I try to be aware of the negative self talk that sneaks up on you. These are the things you didn’t consciously realize were there, but something stirs something deep. A rebuff or a rejection has you suddenly questioning whether you are lovable or worthy? A question or criticism suddenly makes you question your intelligence or motivation? See it for what it is in the moment. This is war talk. It is your dormant inner critic. Don’t allow it to fester. Do the work if you need to, but do not start to believe it. It is a dirty liar. I give you permission to treat it as an enemy.

I try not to obsess. At all.

My right eye will probably always water and staring in the mirror for fifteen minutes, hating it, worrying about my soon to be off-kilter eye makeup, is silly. Throw the extra mascara and liner in the makeup bag and get the day going. I’ve learned to love my watery eyeball. It gives me character and I will always have a conversation starter, “No, I’m not emotional. My eye just waters. Allergies.”

I deserve to love my life and sometimes that means the taste of decadent things. I also feel strongly about health, so I don’t overindulge, but I’m not going to make myself feel bad because I ate pasta.
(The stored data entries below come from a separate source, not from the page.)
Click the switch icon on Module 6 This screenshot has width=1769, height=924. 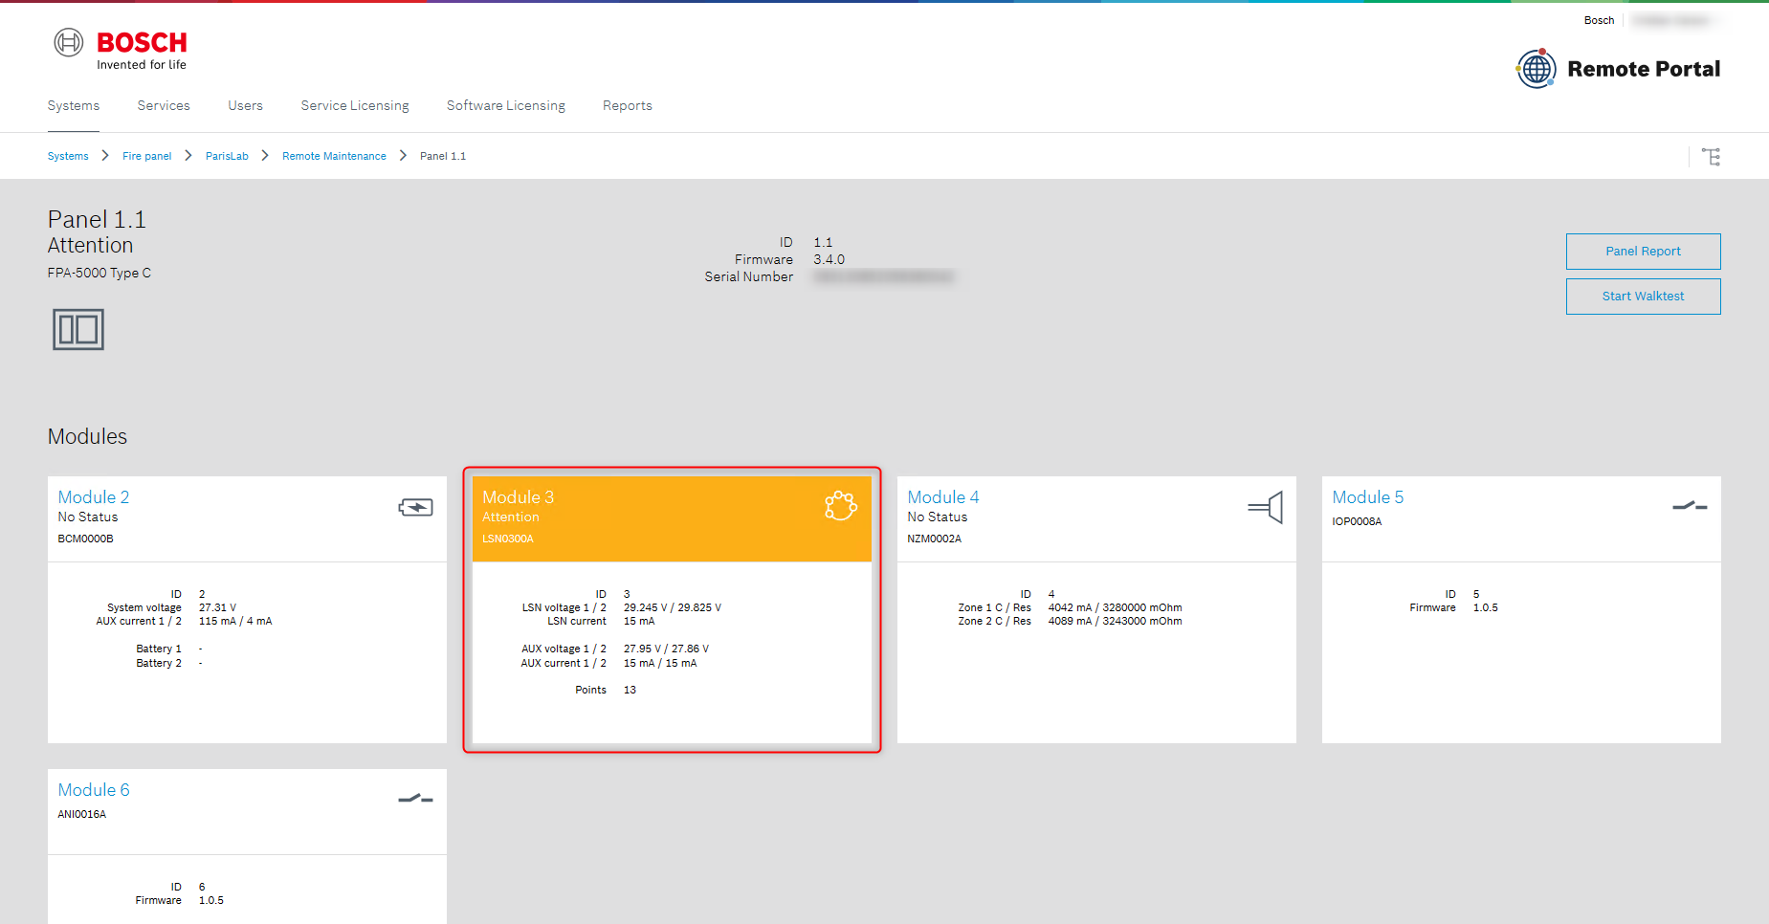coord(415,799)
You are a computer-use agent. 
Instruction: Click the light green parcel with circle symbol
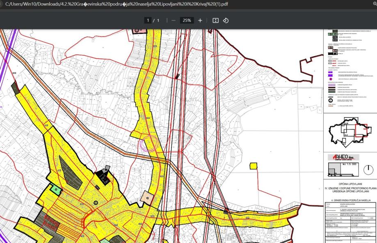pos(56,189)
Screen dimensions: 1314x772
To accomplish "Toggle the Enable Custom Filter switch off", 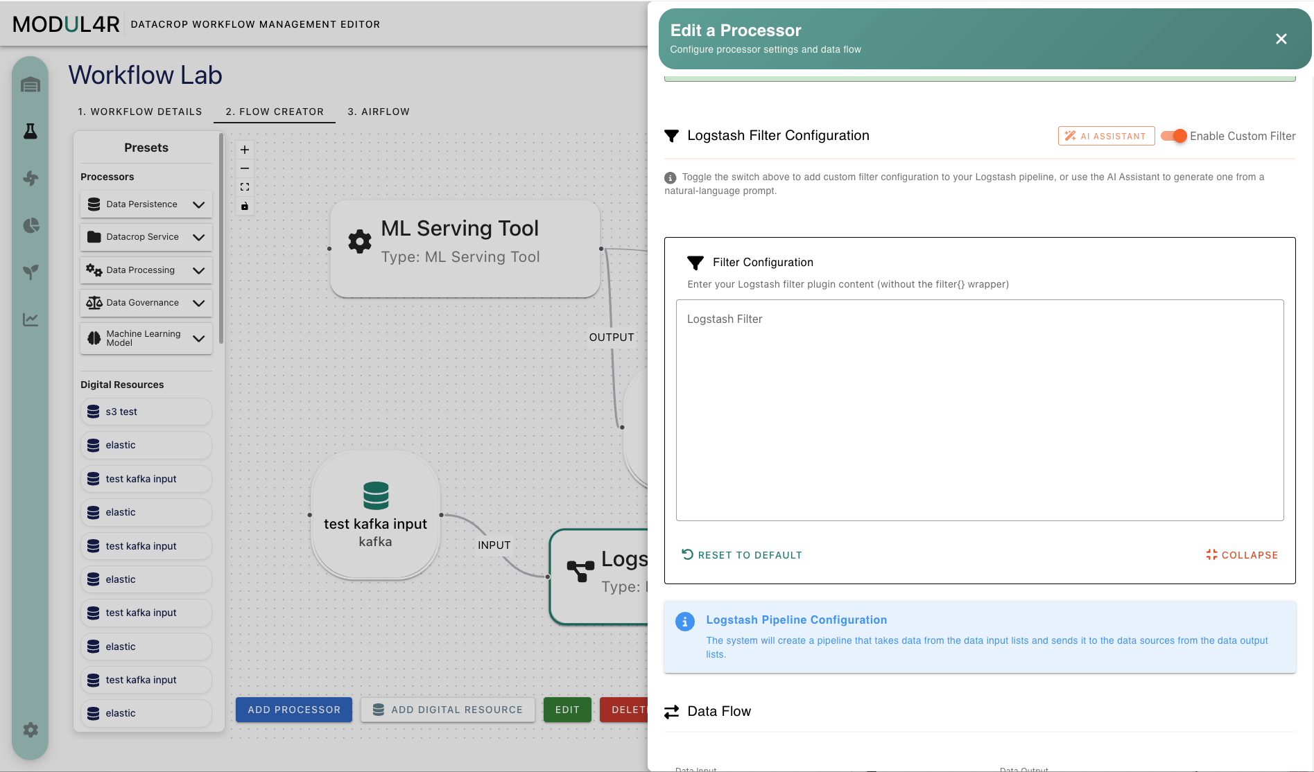I will pos(1174,136).
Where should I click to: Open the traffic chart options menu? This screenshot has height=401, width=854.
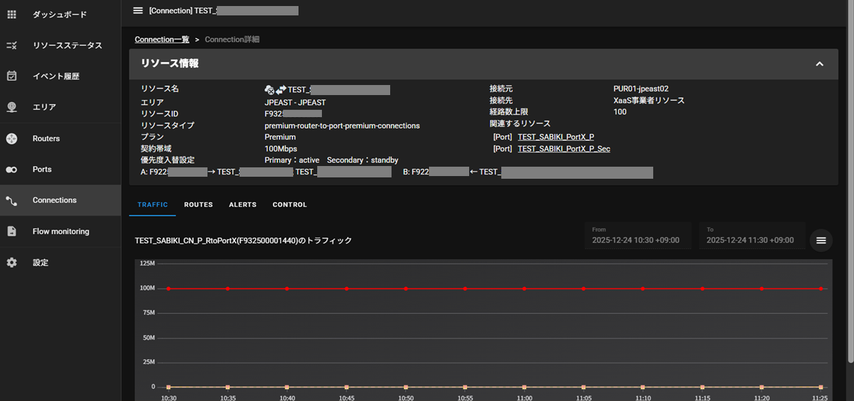[821, 240]
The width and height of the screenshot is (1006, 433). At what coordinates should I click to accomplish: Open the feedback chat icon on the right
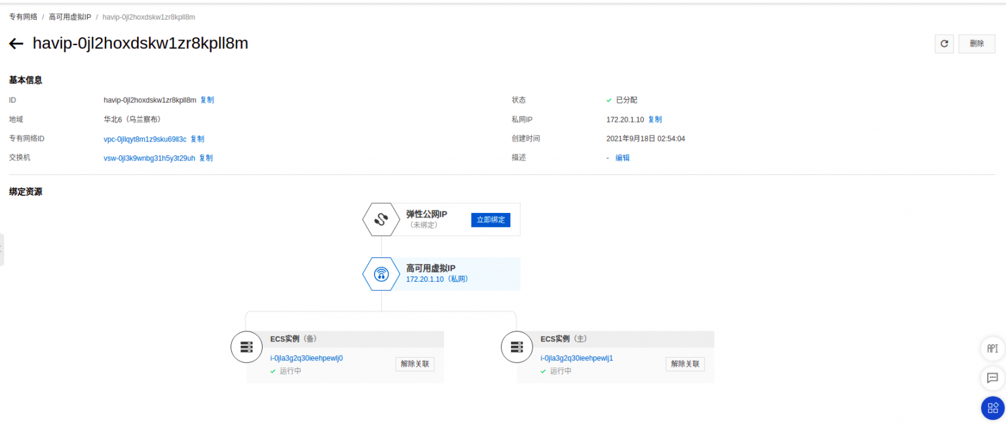(x=992, y=379)
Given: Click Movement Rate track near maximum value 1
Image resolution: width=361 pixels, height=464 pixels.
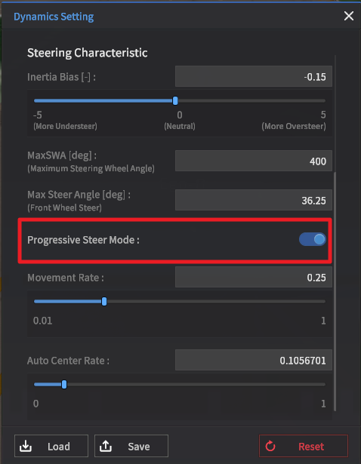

It was delicious. It’s in the past. Let it go. Tomorrow I will make (mostly) good choices.

I refuse to be mean to myself or anyone else. I may say, “I should probably hit the gym more and eat cleaner,” as opposed to staring at myself in the mirror, “Look at your disgusting (enter body part here).” There is never anything positive about bullying yourself or anyone else for that matter. One of my girlfriends and I recognized that we were in the habit of pointing out what we hated about ourselves to each other a few years ago. We were doing it in front of our daughters, so we created safe phrases and compliments to get each other back into check and remind ourselves that a dimple here or there was not what made a woman. If she started in on herself I would smile, “You have beautiful eyes. You are such a good cook.” If I did, she’d respond, “You are such a great writer. You have such a beautiful smile.” We only had to do it a few times before it stuck.
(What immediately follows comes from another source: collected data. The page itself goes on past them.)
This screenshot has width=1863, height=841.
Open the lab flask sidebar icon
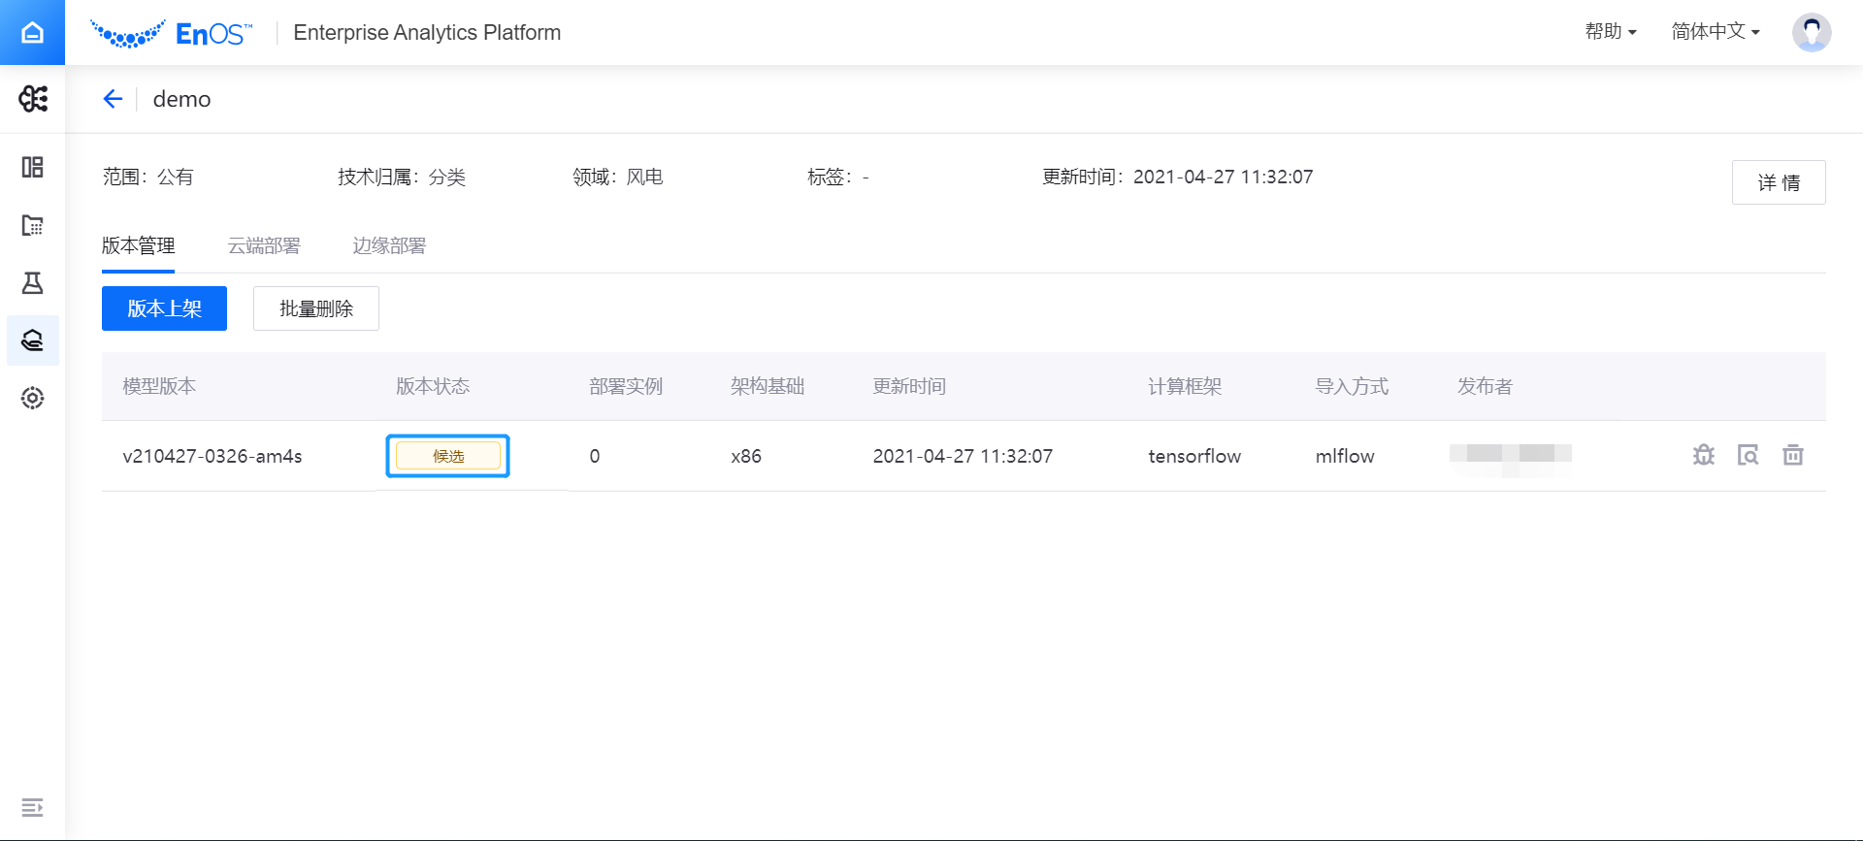coord(32,283)
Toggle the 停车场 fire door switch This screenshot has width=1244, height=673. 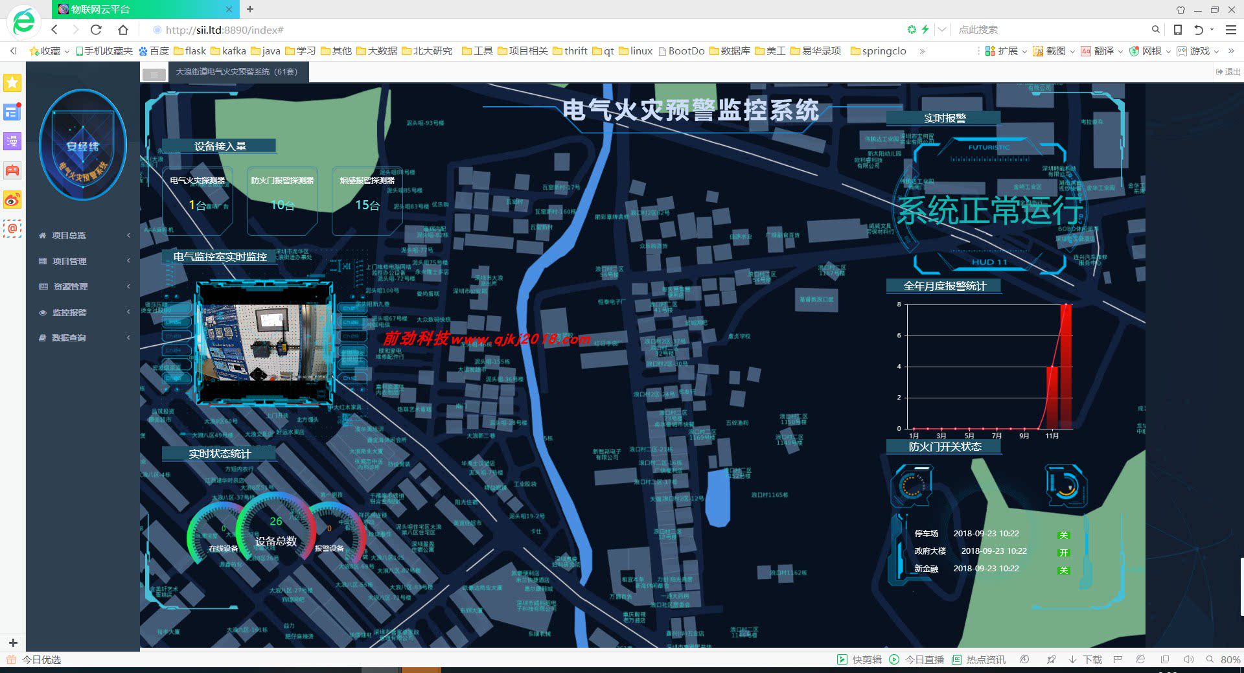(x=1063, y=535)
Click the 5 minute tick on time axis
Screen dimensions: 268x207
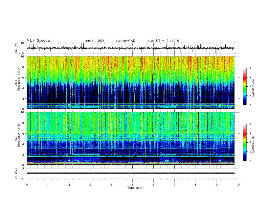(132, 185)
If someone else feels the need to tear into another individual, I refuse to be part of that as well. You don’t know the struggles and negative self talk of others. Let them figure out their own path and quiet their own dirty little liars. You do you.
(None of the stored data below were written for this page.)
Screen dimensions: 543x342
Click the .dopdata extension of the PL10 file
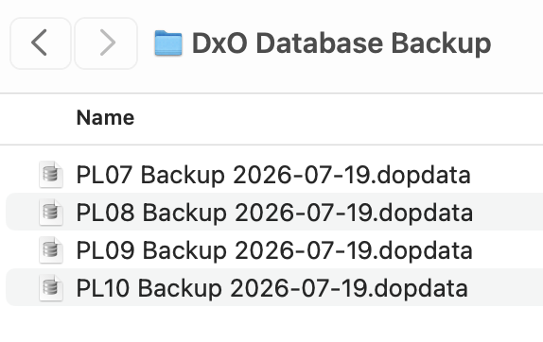click(419, 288)
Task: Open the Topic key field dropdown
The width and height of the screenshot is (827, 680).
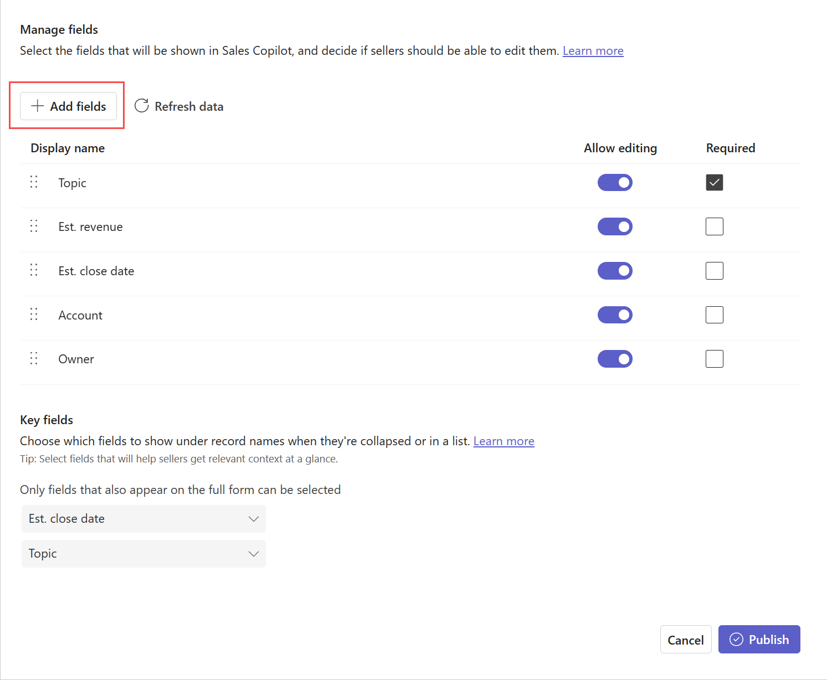Action: pyautogui.click(x=254, y=554)
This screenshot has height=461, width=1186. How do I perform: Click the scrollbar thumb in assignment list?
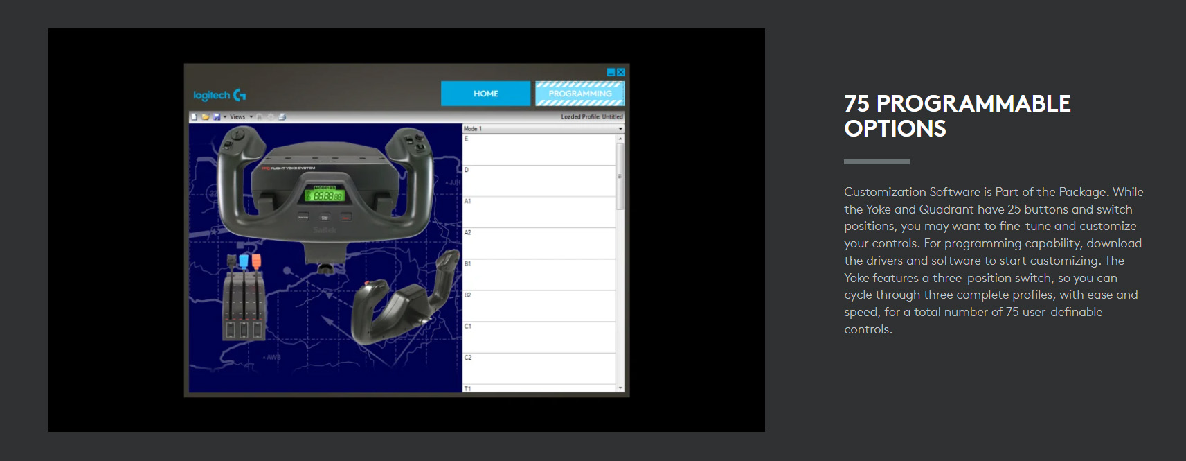pyautogui.click(x=620, y=175)
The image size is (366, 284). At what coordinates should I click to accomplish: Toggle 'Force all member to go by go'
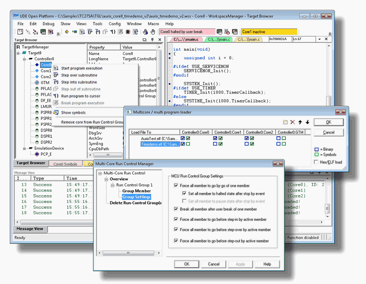[177, 186]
I smile as I write this, thinking back on an encounter with my daughter and our Target cashier a month or so ago. Olivia is four and as the woman was ringing us up, she asked very loudly, “Mommy, why is that lady so old?” I tried to give her a look she hasn’t yet realized is the “be quiet” look, so after the second time I had to handle it.

I leaned in, “Liv, what you are saying may hurt her feelings. Don’t say it again and we’ll talk about it in the car.”

We did. She understood that if she wanted to tell the cashier that she had a nice necklace or she liked the color of her shirt she could do that, but saying something about her being old or having wrinkles may not be the nicest way to interact with someone. A few hours later I was on the phone with a friend, laughing about how time was flying. When I got off the line, Liv was ready to have a talk with me.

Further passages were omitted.